A body of mass $40{\text{ }}kg$ falls down a vertical distance of $10\,m$ from rest. Calculate its final velocity:
(i) if it was subjected to a continuous downward thrust of $40{\text{ }}N$,
(ii) if it faces a resistance of $40{\text{ }}N$
(iii) if it is acted upon by a thrust of $40{\text{ }}N$ for a distance of $4\,m$ and then by a resistance of $40{\text{ }}N$ for the remaining distance.

Answer 1

Hint:We have to employ Newton’s Second Law of motion to find out the acceleration by substituting all the available values.
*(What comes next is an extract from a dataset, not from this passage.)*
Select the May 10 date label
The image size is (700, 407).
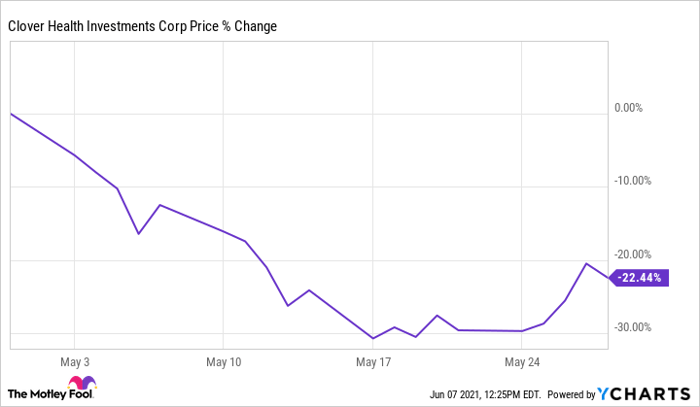point(226,360)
Then, to find the final velocity we have to use Motion’s equations.

Complete step by step answer:
In the given question, the mass of the body$ = $$40{\text{ }}kg$.
Total distance to be covered ($s$)$ = $$10\,m$.
We have to find the final velocity $v$.
(i)Where a continuous downward thrust of $40{\text{ }}N$ is implied.
From Newton’s Second Law,
$ma = mg + 40$
Here $a$ is the acceleration and $g$ is the acceleration due to gravity.
$a = g + \dfrac{{40}}{m}$
Substituting the value of $g$$ = 10{\text{ }}\dfrac{m}{{{s^2}}}$ and $m = 40{\text{ }}kg$ we get,
$a = 10 + \dfrac{{40}}{{40}} \\
\Rightarrow a = 11 \\ $
Thus, the acceleration is $11{\text{ }}\dfrac{m}{{{s^2}}}$.
Now, from motion’s equation,
${v^2} - {u^2} = 2as$
Substituting the values of $a$,$s$ and $u = 0$ we get,
${v^2} - 0 = 2 \times 11 \times 10 \\
\therefore {v^2} = 220 $
With the help of the square root of the given value we find $v = 14.83$. So, the velocity of the body subjected to a continuous downward thrust of $40{\text{ }}N$is $14.83{\text{ }}\dfrac{m}{s}$.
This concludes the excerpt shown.